- Required action:
If a line in the records below contains the word "agent", copy it.

[Source data]
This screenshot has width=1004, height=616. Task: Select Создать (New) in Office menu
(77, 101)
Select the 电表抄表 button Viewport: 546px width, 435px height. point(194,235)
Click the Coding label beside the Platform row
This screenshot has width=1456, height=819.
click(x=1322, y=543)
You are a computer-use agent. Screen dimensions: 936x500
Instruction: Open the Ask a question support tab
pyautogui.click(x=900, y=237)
...
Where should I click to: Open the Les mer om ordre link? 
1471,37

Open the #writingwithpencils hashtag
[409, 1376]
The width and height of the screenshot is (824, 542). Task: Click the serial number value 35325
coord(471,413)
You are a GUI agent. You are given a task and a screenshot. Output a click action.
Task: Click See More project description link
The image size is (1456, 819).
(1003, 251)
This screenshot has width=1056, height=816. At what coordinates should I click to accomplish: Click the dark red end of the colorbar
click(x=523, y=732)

- Answer to this exercise:
You are a computer-use agent. Screen dimensions: 936x500
You are a GUI agent. You are given a task and a screenshot. Output a click action.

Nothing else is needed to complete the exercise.